What are the lines from the one with "Viewport: 1456px width, 832px height." through the end of the records below, written out exactly and without the pictures?
Task input: Begin
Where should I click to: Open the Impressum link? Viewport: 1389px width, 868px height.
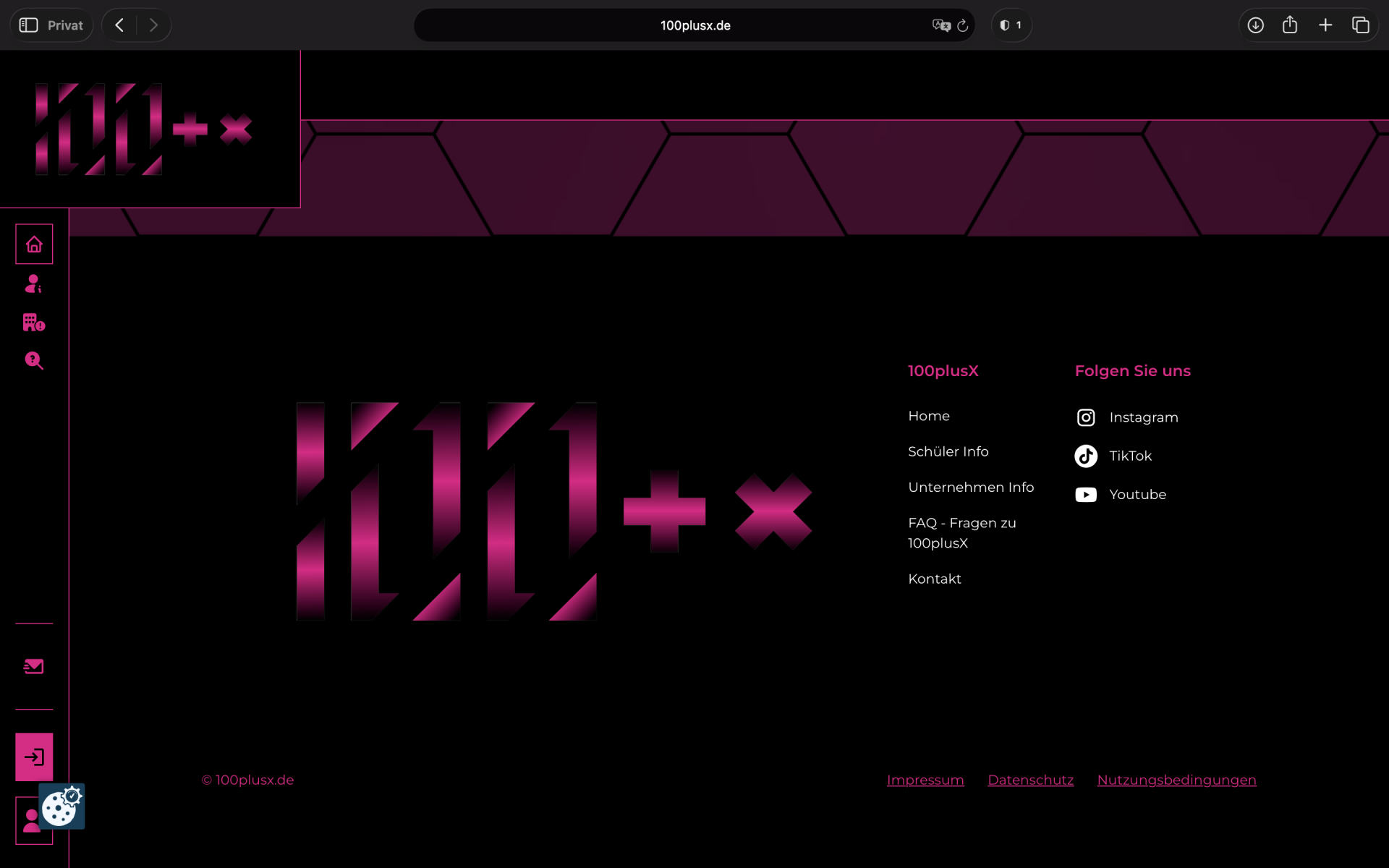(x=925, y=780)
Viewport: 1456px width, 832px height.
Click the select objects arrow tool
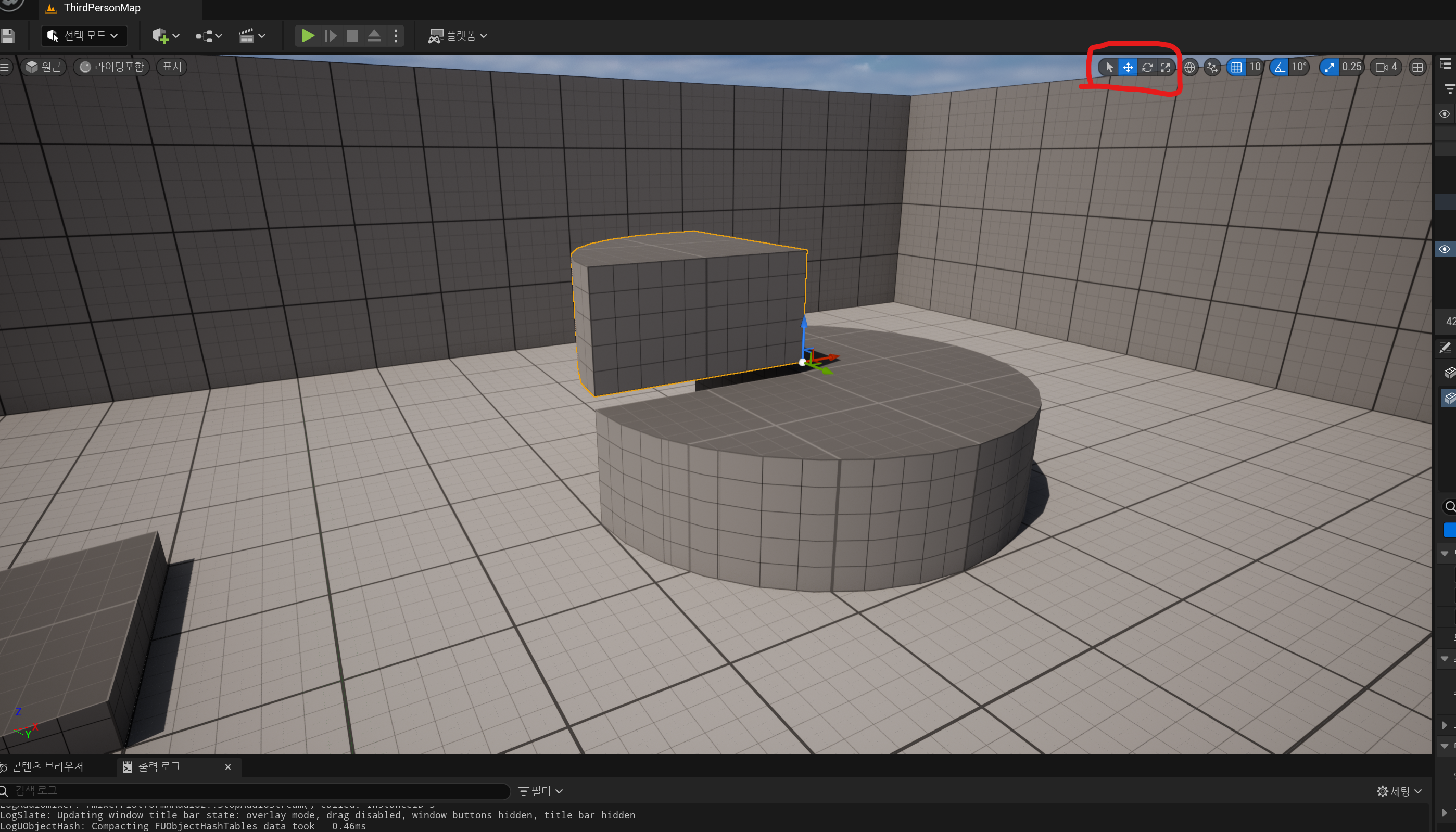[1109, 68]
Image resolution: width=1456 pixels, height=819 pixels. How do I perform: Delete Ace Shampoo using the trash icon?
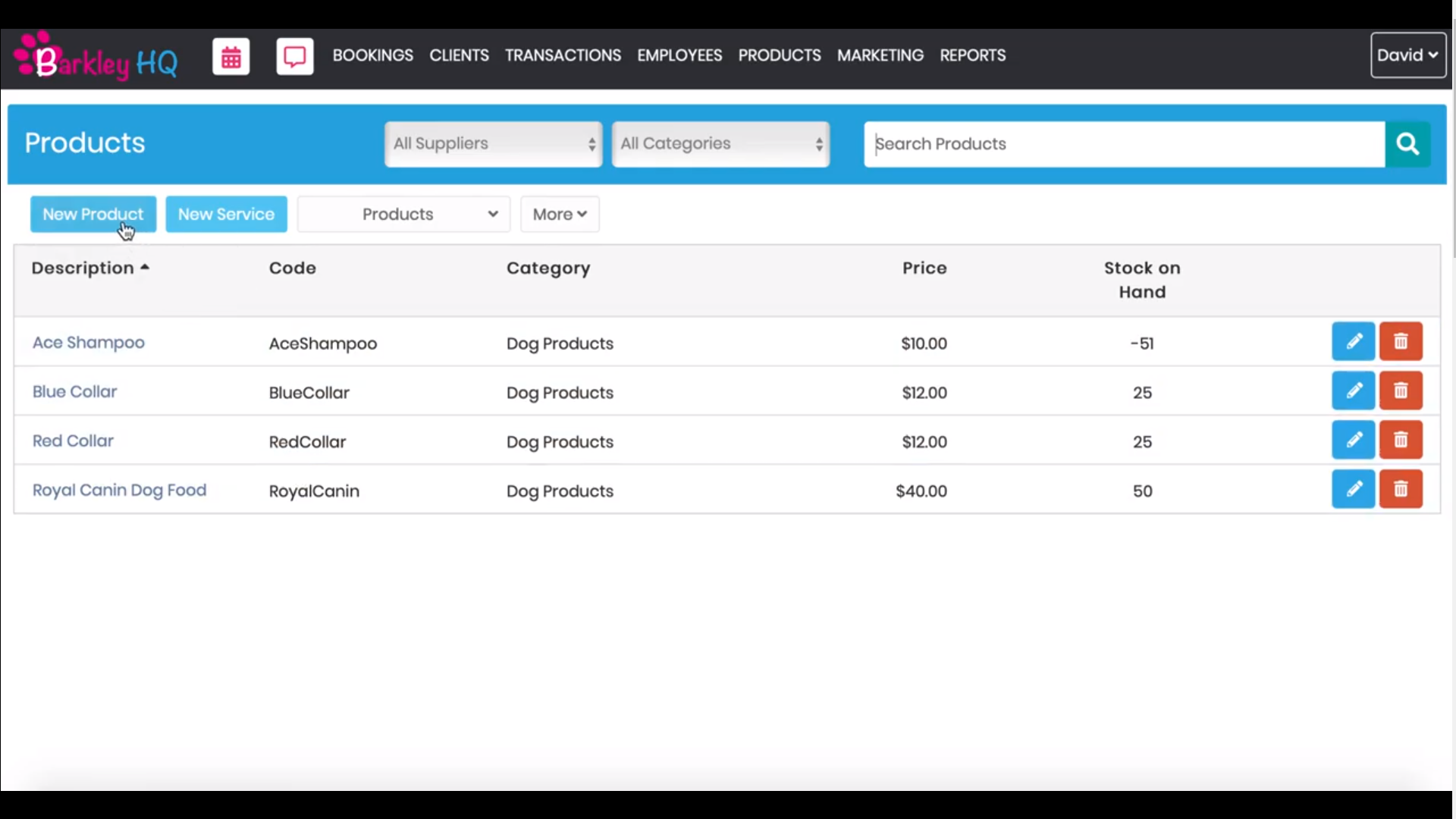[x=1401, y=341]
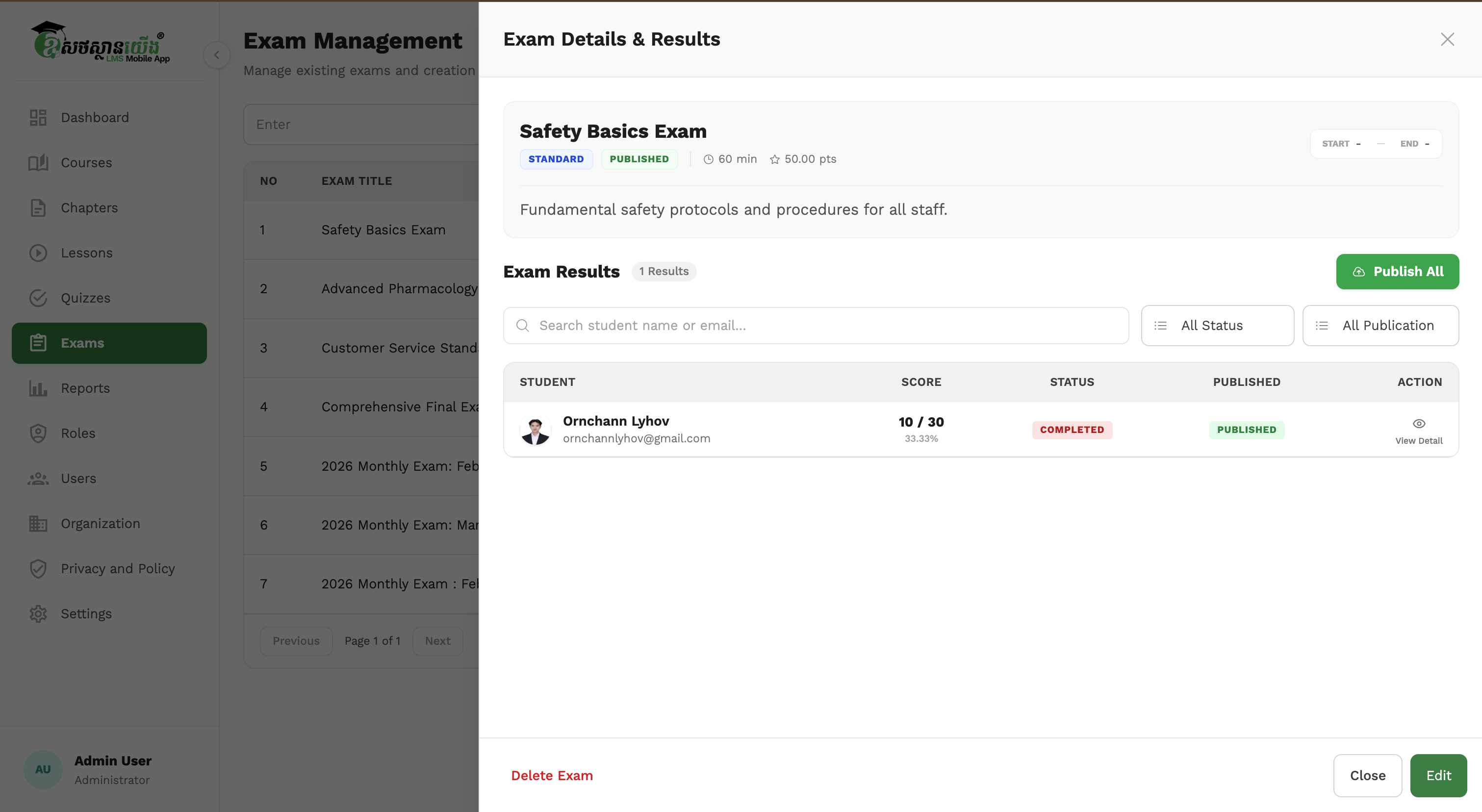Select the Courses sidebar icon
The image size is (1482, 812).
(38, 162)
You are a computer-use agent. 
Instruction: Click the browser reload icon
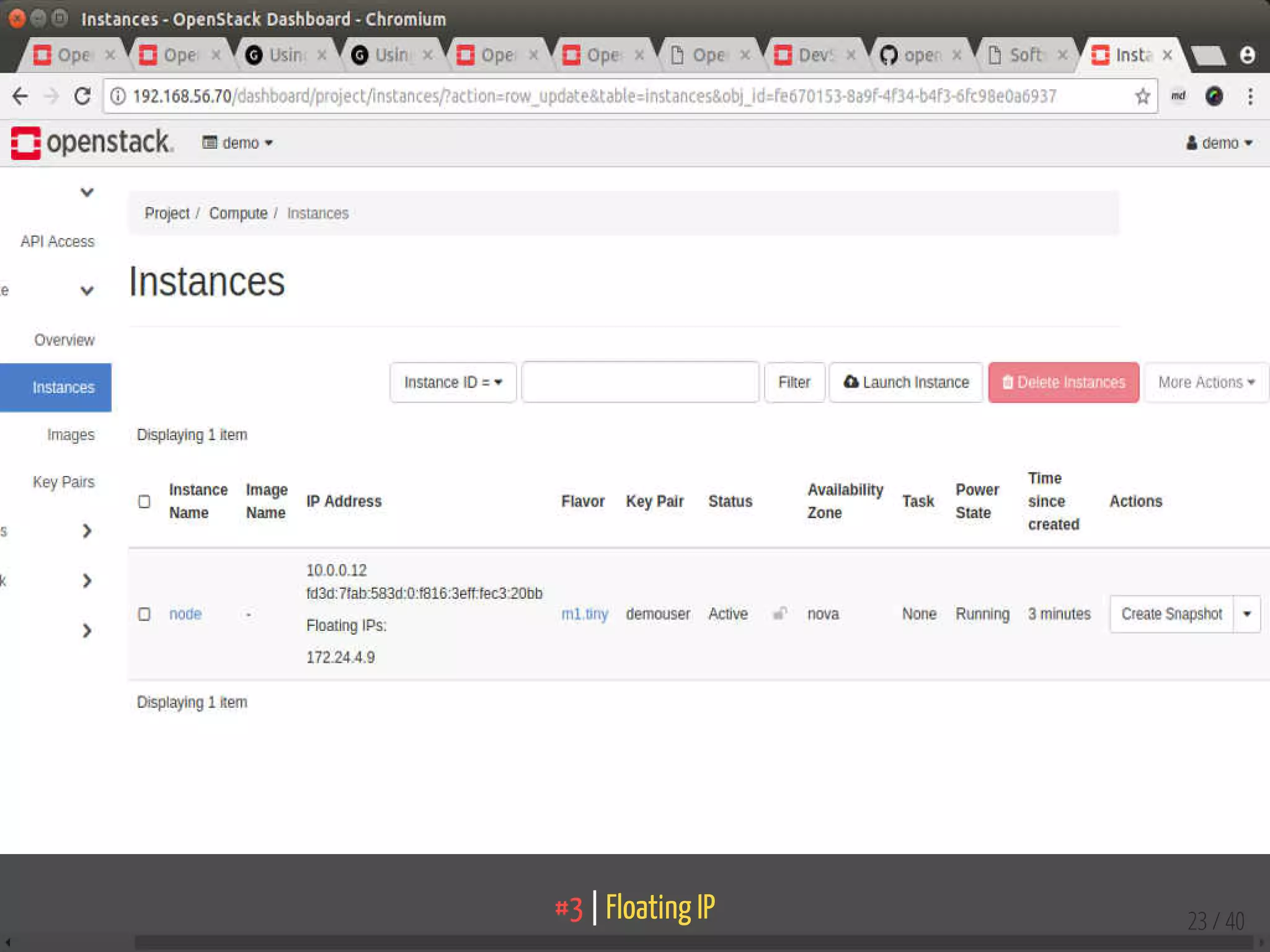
Task input: End
--- Exercise response ---
Viewport: 1456px width, 832px height.
Click the select objects arrow tool
[1109, 68]
Image resolution: width=1456 pixels, height=819 pixels. How do I perform: Delete Ace Shampoo using the trash icon?
[x=1401, y=341]
Select the Courses sidebar icon
The image size is (1482, 812).
(38, 162)
You are a computer-use agent. 
Instruction: Click the browser reload icon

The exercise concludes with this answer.